Página ::
━━━━

Bandeira Anarquista: "Anarquia e Ordem" |
Resolvi fazer este post para dirimir dúvidas acerca do "lado" que o Anarquismo se encontra. Muitos dizem que ele é de esquerda, levando em conta os ditos "anarquistas" da atualidade. Contudo, o Anarquismo não é de esquerda e aqueles que, hoje, se intitulam "anarquistas" e/ou "libertários", não são anarquistas, nem libertários.
Peço que, ao ler, tenham sempre em mente as seguintes premissas: "quanto mais esquerda, mais Estado; quanto mais direita, menos Estado" e "quanto mais Estado, mais esquerda e menos liberdade, quanto menos Estado, mais direita e mais liberdade".
A princípio, cumpre esclarecer que "anarquia" não é sinônimo de "baderna", de "bagunça", nem de "caos". Anarquia é um sistema social onde não existe Estado, nem governo, apenas. Contudo, conforme o símbolo utilizado para representá-la (imagem acima, o A inserido em um Ó), para que não exista Estado/governo, é necessário que exista ORDEM. Ordem, exatamente como aquela constante da bandeira do Brasil, sabe? Ordem, organização, respeito, responsabilidade. É o único meio em que uma anarquia consegue sobreviver: com ORDEM. Ou seja, mesmo não havendo um babaca ladrão "comandando" as coisas, existe ordem.
Em segundo lugar, deve-se delimitar o conceito de "libertário". Libertários são os adeptos do libertarianismo (e não do socialismo-libertário/anarco-comunismo de Bakunin). O libertarianismo prega, em linhas gerais, o seguinte: defesa da liberdade individual, da não-agressão, da propriedade privada e da supremacia do indivíduo, se aproximando muito mais do Anarcoindividualismo do que do Anarco-comunismo. São autores libertários: John Locke, Frédéric Bastiat, David Hume, Alexis de Tocqueville, Adam Smith, David Ricardo, Rose Wilder Lane, Lysander Spooner, Milton Friedman, David Friedman, Ayn Rand, Friedrich von Hayek, Ludwig von Mises e Murray Rothbard. (Bakunin não consta dessa lista.)

━━━━

Tarefas ::
1. Responda com base na postagem sobre o anarquismo:
(a) De quais palavras, segundo a postagem, "anarquia" não é sinônimo?
(b) Segundo a primeira premissa apresentada, o que ocorre com o Estado quanto mais à direita?
(c) Qual nome a postagem afirma não constar da lista de autores libertários?
2. Prossiga a postagem sobre o anarquismo a partir da última frase apresentada.

Registros sobre a localização de elementos em telas ::
━━━━

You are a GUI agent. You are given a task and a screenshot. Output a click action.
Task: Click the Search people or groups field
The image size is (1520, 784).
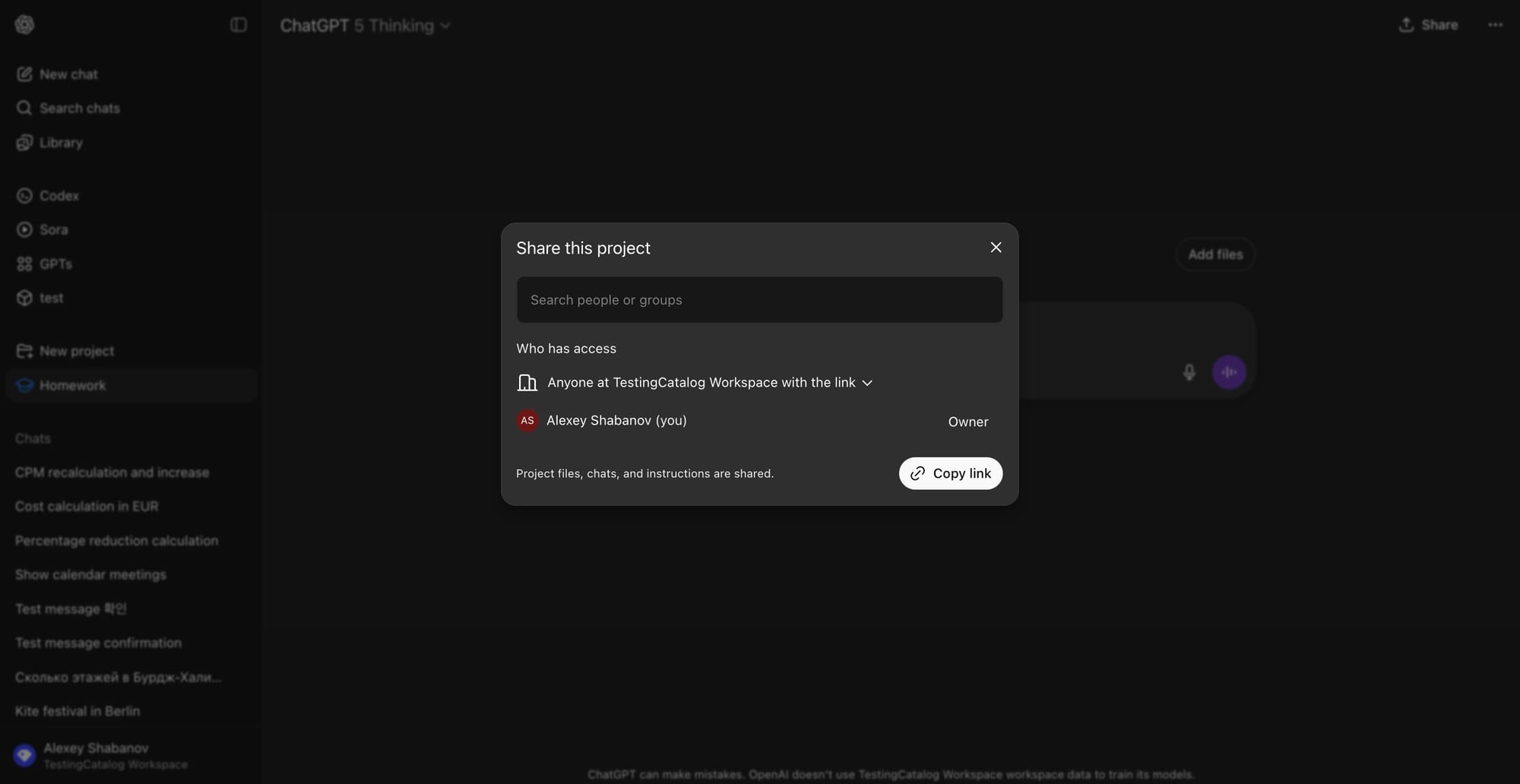click(759, 299)
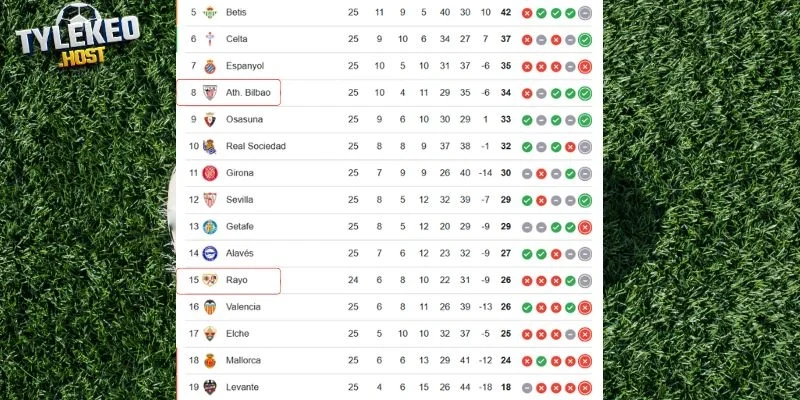Click the Betis club crest
The image size is (800, 400).
tap(210, 12)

━━━━

Respostas ::
1.
(a) "Anarquia" não é sinônimo de "baderna", de "bagunça" nem de "caos".
(b) Quanto mais à direita, menos Estado.
(c) Bakunin não consta da lista de autores libertários.

2.
Sendo assim, os libertários que utilizam a bandeira vermelha e preta não são libertários. A bandeira, dividida ao meio em diagonal, com a parte superior em vermelho e a parte inferior em preto, representa o Anarco-comunismo ou Socialismo Libertário, teoria política desenvolvida principalmente por Piotr Kropotkin (Anarcossindicalista) e Mikhail Bakunin (Anarco-comunista), que prega, basicamente: abolição do Estado, do capitalismo, do trabalho assalariado e da propriedade privada (retendo assim a propriedade particular) e advoga a propriedade comum dos meios de produção, o execício da democracia direta e uma rede horizontal de associações voluntárias e conselhos operários (os famosos "soviets"), tudo para tentar "reconciliar" o indivíduo e a sociedade. Diferença básica entre Karl Marx (socialista autoritário) e Bakunin e Kropotkin (socialistas libertários) é a "ditadura do proletariado", contraposta pela "democracia direta", ambas obtidas através da "revolução pela força". Uma curiosidade: Bakunin previu que o "proletariado" (ditadores de Marx) se tornaria a "nova elite" dentro do Estado. Parece que, no caso Brasileiro, Bakunin acertou. Os socialistas libertários são chamados, indevidamente, de "anarco-coletivistas" (já que a sociedade se sobrepõe ao indivíduo). Isto porque, em uma "democracia direta" ainda serão estabelecidas leis/normas (imposições) determinadas por uma maioria sobre uma minoria, impedindo e/ou limitando ações conscienciosas e restringindo liberdades individuais.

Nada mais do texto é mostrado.